Profiling in various mIDH1 over-expressing U87 cells and HCT116 cells reveals that olutasidenib potently inhibits 2-HG production by multiple IDH1-R132 mutants (R132H, R132C, R132G, R132L), suggesting olutasidenib could be efficacious against most IDH1-R132 mutant-expressing tumors. Olutasidenib is highly selective for IDH1 isoforms, showing no appreciable inhibition against wild-type IDH1 and IDH2 mutants.^[1].

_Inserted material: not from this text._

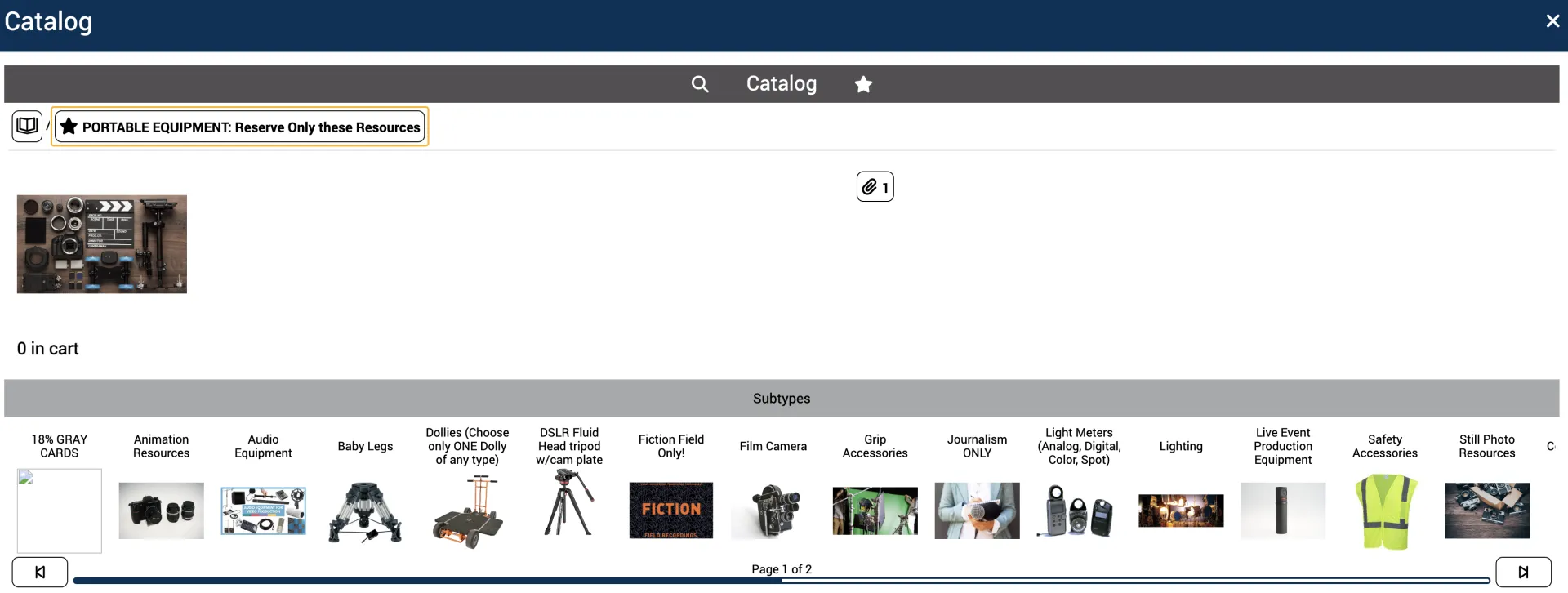Screen dimensions: 1568x593
Task: Open the paperclip attachments button
Action: (875, 187)

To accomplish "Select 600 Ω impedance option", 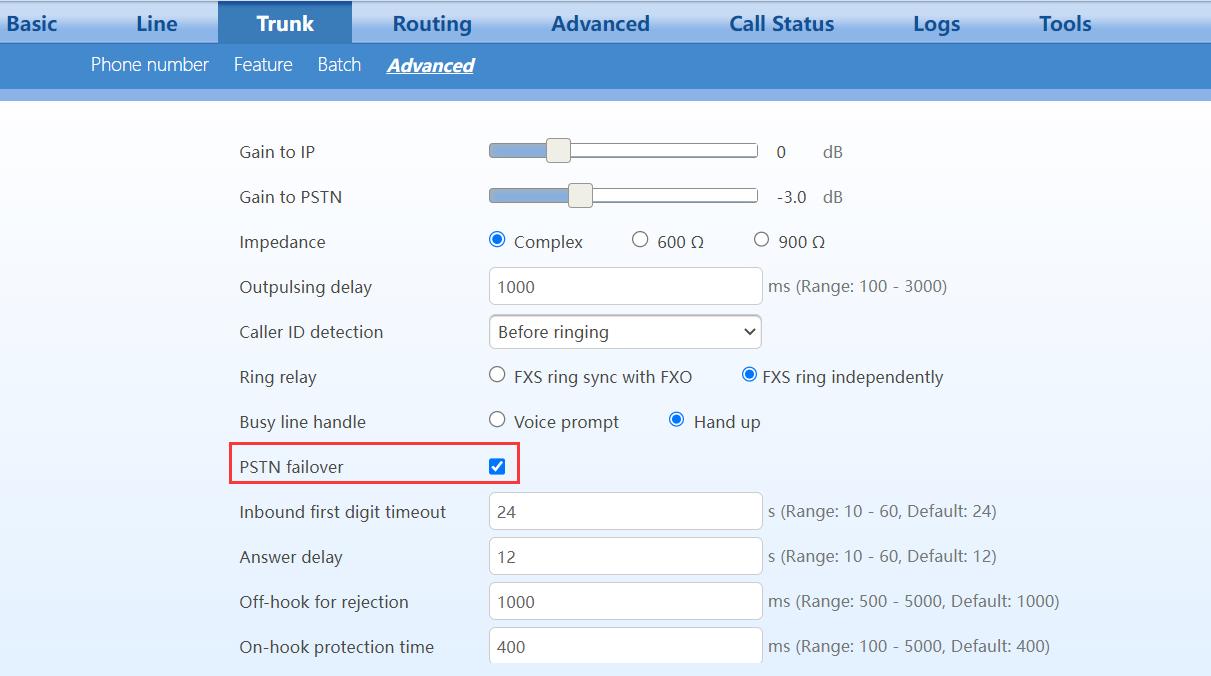I will coord(640,240).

In IDH1-R132H/ xenograft models, the free concentration of Olutasidenib is comparable in plasma and xenograft tumors, and exposures are dose-dependent. In comparison to the vehicle treated group, Olutasidenib shows a time and dose-dependent inhibition of 2-HG levels in tumor. Calculations based upon the percentage of suppression of 2-HG concentration in tumor versus the free drug concentration in tumor give in vivo IC50 values of 26 nM and 36 nM in the HCT116-IDH1-R132H or HCT116-IDH1-R132C models, respectively. Olutasidenib has good cell permeability and low efflux ratio in the male CD-1 mouse, which indicate a low probability of p-glycoprotein driven efflux.^[1].

HCT116-IDH1-R132H/+ and HCT116-IDH1-R132C/+ cells are cultured in McCoy’s 5A media supplemented with 10% Fetal Bovine Serum (FBS). HT-1080 and IDH1 mutant expressing U87MG cells are cultured in Dulbecco’s Modified Eagle’s medium supplemented with 10% FBS. To determine the potency of Olutasidenib in inhibiting 2-HG production, cells are treated with Olutasidenib for 24 hours in a 37°C CO₂ incubator. The cell pellets are extracted with 80% Methanol/20% dH₂O, and the 2-HG level are measured by RapidFireTM Mass spectroscopy.

• [1] Caravella JA, et al. J Med Chem. 2020 Feb 27;63(4):1612-1623.